La traduction est au centre de nos réflexions – « la réflexion sur la traduction est devenue une nécessité interne de la traduction elle-même (..) » – qui ne se limiteront pas pour autant à la traduction du texte, mais qui s’étendront au paratexte et au discours sur la traduction. La réflexion sur la traduction-texte et non la traduction-langue nécessite par ailleurs un détour par les caractéristiques générales de la littérature qu’on traduit, car ce n’est qu’une traduisant le texte dans son contexte que le traducteur peut faire renaître une œuvre à une seconde vie et contribuer à faire connaître cette littérature au public étranger. Le traducteur peut initier un lecteur français à cette littérature s’il se montre capable de faire apparaître ses spécificités. C’est ce souci qui guide nos réflexions, avec le risque de paraître vouloir aborder de trop vastes champs en si peu de pages.

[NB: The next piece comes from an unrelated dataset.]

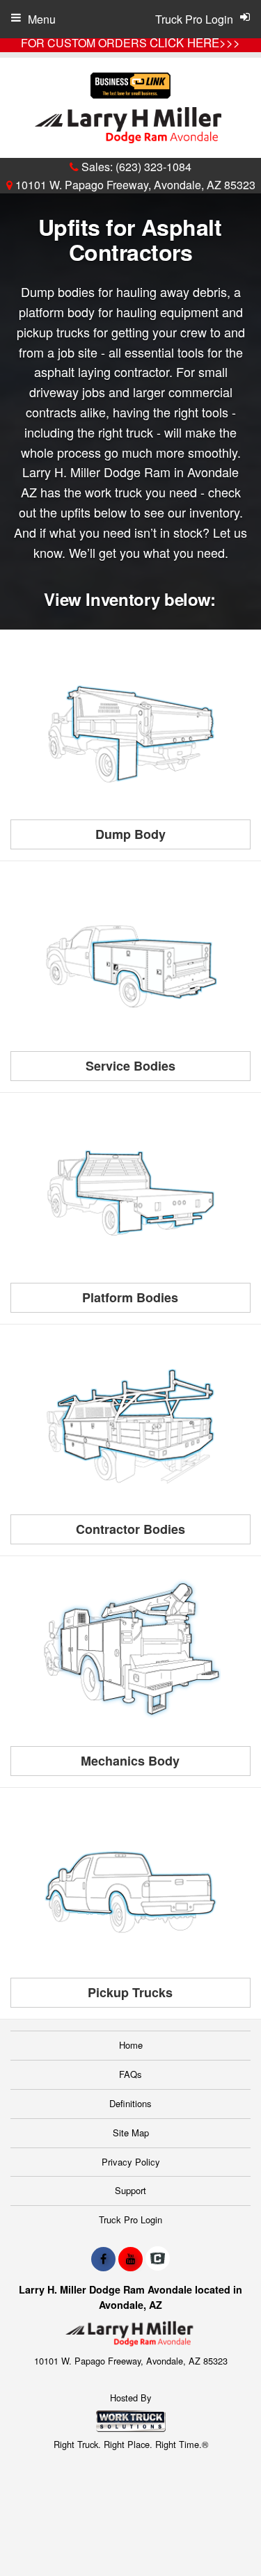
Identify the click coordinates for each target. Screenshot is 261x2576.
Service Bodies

Le sosôl n’est pas un roman

Il est peu satisfaisant de traduire sosôl par roman, comme cela se fait presque systématiquement. Cette transposition devait appeler une mise au point ou au moins une réflexion. Un simple nom générique peut prédéfinir la réception de façon imperceptible : le lecteur français s’attend, de fait de cette précision sur la couverture d’un livre coréen, à quelque chose qu’il ne trouvera pas forcément dans sa lecture et il risque de s’égarer dans des commentaires comparatifs qui n’ont pas forcément lieu d’être entre des éléments en fait différents de nature.

Qu’est-ce qu’un sosôl ? Et d’ailleurs, qu’est-ce qu’un roman ? Vaste question qui a amené autant de réponses que d’intervenants selon les époques ; en faire la recension dépasse l’objet et les moyens de ce modeste article. Mais il y a ce que les Français supposent en entendant ce mot sans avoir à le définir et ce qui est ainsi supposé ne correspond pas tout à fait à ce que les Coréens supposent en entendant le mot sosôl, sans avoir à le définir.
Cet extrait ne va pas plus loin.